:: ASSIGNMENT ::
When you find the line with "Viewport: 277px width, 142px height." among the records below, reproduce it and each line after it exactly, ending with the line with "Click the EUR currency icon".

:: DATA FOR THIS EXERCISE ::
^^^^^^^^

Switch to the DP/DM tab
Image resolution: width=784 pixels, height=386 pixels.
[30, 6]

^^^^^^^^

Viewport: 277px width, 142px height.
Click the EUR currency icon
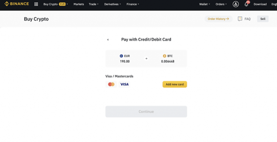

^^^^^^^^

:: REPLY ::
Viewport: 277px width, 142px height.
Click the EUR currency icon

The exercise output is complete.